• Recent Mutual Fund Developments -- What Should A Retirement Plan Fiduciary Do?
  • December 20, 2003 | Author: John E. Rich
  • Law Firm: McLane, Graf, Raulerson & Middleton Professional Association - Manchester Office
  • Recently, a number of securities regulators have announced investigations and have brought charges relating to the trading practices of several mutual fund providers and financial services companies. These investigations raise a number of issues for employers who utilize mutual funds as investment vehicles for retirement plans.

    Overview of Allegations
    The current allegations generally involve two types of practices, "late trading" and "market timing". Late trading involves the purchase or sale of mutual fund shares after the 4:00 p.m. "cut-off" time for orders based on that day's fund values. Late trading violates federal securities laws and can dilute or devalue the interests of other shareholders. Market timing takes advantage of price changes in the stocks underlying a mutual fund that are often not reflected in the mutual fund's value until the next day. Market timing itself is not illegal but can violate securities laws if the mutual fund has policies against market timing in its prospectus or if only selected shareholders are allowed to market time.

    Federal Law Governing Fiduciary Responsibilities in Retirement Plans
    The Employee Retirement Income Security Act of 1974 ("ERISA") requires employers and other fiduciaries associated with 401(k) and other types of retirement plans, to act solely in the interests of plan participants and beneficiaries.
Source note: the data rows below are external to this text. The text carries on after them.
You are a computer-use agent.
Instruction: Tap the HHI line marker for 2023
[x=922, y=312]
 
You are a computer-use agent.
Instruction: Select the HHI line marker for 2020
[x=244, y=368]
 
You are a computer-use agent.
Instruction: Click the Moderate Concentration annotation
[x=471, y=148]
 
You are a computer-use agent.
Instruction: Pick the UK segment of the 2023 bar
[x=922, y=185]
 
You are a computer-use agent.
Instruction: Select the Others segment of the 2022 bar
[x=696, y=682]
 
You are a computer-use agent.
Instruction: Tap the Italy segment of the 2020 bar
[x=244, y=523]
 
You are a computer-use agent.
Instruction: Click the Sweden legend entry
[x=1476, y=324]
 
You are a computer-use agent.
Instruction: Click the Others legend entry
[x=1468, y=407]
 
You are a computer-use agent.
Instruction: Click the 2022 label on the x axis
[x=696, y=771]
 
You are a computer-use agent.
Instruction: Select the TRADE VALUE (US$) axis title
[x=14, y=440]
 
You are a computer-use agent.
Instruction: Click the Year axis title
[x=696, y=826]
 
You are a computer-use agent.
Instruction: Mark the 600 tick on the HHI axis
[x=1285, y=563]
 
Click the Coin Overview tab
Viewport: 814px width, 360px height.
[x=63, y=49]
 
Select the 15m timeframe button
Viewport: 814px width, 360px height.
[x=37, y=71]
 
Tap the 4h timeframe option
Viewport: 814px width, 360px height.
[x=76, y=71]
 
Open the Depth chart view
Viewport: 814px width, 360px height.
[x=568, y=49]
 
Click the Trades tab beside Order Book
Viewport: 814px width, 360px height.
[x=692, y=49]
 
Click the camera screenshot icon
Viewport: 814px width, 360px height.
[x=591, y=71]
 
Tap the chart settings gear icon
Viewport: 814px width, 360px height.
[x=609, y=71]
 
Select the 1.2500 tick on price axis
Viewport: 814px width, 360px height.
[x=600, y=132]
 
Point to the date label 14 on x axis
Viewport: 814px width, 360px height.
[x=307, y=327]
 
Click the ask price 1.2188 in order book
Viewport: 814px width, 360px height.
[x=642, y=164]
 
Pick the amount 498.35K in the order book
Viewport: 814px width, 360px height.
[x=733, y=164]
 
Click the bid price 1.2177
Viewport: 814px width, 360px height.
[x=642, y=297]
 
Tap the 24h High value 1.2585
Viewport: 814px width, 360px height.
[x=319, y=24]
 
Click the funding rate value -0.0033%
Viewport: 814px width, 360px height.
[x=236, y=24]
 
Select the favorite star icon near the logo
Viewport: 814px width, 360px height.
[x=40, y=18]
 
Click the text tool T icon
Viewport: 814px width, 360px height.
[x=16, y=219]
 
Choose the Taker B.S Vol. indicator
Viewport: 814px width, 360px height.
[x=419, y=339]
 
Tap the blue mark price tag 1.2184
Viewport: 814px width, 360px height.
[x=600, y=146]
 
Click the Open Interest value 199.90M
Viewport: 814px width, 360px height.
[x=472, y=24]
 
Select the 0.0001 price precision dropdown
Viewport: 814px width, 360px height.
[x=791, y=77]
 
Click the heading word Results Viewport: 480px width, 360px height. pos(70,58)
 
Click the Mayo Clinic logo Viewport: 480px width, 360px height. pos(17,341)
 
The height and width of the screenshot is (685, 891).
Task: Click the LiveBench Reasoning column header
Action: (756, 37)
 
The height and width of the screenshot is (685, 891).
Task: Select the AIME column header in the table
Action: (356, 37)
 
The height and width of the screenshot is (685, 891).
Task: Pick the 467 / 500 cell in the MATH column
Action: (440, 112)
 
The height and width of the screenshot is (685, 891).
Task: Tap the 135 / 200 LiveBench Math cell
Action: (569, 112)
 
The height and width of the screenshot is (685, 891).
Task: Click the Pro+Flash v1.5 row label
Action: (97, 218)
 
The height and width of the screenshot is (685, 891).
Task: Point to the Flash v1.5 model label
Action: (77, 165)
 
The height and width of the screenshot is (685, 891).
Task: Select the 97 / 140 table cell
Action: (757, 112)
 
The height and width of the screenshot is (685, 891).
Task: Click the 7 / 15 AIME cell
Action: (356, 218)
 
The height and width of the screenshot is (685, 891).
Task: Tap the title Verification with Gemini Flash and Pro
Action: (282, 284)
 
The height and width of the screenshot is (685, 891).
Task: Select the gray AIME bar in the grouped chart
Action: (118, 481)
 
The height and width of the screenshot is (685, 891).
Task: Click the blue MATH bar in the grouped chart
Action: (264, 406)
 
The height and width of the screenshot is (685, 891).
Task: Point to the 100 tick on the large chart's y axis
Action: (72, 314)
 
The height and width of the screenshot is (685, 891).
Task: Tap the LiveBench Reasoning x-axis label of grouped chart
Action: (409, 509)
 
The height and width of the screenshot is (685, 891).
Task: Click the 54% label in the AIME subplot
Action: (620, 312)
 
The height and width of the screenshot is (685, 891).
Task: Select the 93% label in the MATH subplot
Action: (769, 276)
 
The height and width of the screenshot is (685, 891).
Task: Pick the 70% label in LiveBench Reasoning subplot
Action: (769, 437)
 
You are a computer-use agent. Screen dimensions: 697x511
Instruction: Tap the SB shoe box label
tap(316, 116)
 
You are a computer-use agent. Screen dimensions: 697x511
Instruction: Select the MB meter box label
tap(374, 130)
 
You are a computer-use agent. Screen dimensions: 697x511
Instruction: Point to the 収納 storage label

Fiduciaries must act with the care, skill, prudence, and diligence under the circumstances then prevailing that a prudent person acting as a fiduciary and familiar with retirement plan matters would use to manage a retirement plan. As a result, fiduciaries must make a careful inquiry into the merits of any investment offered by the retirement plan. This inquiry must include consideration of all fees and expenses paid from plan assets. If the fiduciaries do not have sufficient knowledge to evaluate investments, the fiduciaries must obtain expert advice in making the decision.

    Fiduciaries also have a continuing duty to monitor the investments selected. In the case of a 401(k) plan that allows employees the opportunity to self-direct their own accounts among various mutual funds, the fiduciaries must monitor and evaluate whether it is prudent to continue to offer the original funds. Employers should adopt a written investment policy statement containing the standards for investment selection and monitoring criteria. ERISA provides that fiduciaries are responsible for reimbursing a retirement plan for losses that are incurred if the fiduciaries have not complied with their responsibilities.

    What Fiduciaries Should Do in the Current Environment?
    Given the broad scope of the current investigations, as part of their duty to monitor plan investments, fiduciaries need to consider whether to investigate or review the practices of the funds owned by their plans regardless of whether any currently implicated funds are owned. If a plan owns a fund that has been implicated, some action is required. The fiduciaries need to consider whether to replace the fund, pursue a claim against the fund on behalf of the plan participants and whether to disclose to participants that the fund is under investigation.

    The first step is to review public information and request specific information from independent investment consultants and, where possible, fund managers about the funds' trading practices, trading policies, results of internal investigations and actions management is taking to remedy any damages to investors and prevent future abuses. The fiduciary needs to determine if the ratings of the fund have been affected, whether there have been any personnel changes or significant out flows of money from the fund or any other events that will have an adverse impact on the fund. The fiduciary needs to analyze (or hire an investment professional to analyze) whether the investigation itself is likely to result in a significant loss in the value of the mutual fund. Before a fiduciary considers withdrawing the plan's investment from suspect funds, the fiduciary needs to consider the transaction costs associated with the replacement of the funds and the likelihood that the replacement fund company could be targeted in future investigations.

    There are numerous other questions that should be asked. If plan fiduciaries do not have the expertise to evaluate the information and analyze the alternative courses of action, investment and legal advisors should be consulted to ensure that plan fiduciaries are acting prudently.

    It is important to keep in mind that a fiduciary does not always have to make the right decision. In the case of whether to retain a fund implicated in the trading scandal, the impact of the investigations on the fund's performance may not be known for several years. The legal standard is whether the fiduciary's action and conduct led to a well-informed decision. If a fiduciary diligently investigated the relevant information, a court will generally uphold the fiduciary's judgment even if in hindsight it is possible to conclude that the fiduciary did not make the correct decision. In order to prove that a prudent decision-making process was utilized, the fiduciary should document the process followed in writing.

    In summary, the current mutual fund scandals serve as a good reminder that retirement plan fiduciaries must continually monitor the investments associated with their plans. When special circumstances arise, such as the current mutual fund scandals, fiduciaries must make additional inquires in order to comply with their fiduciary duties.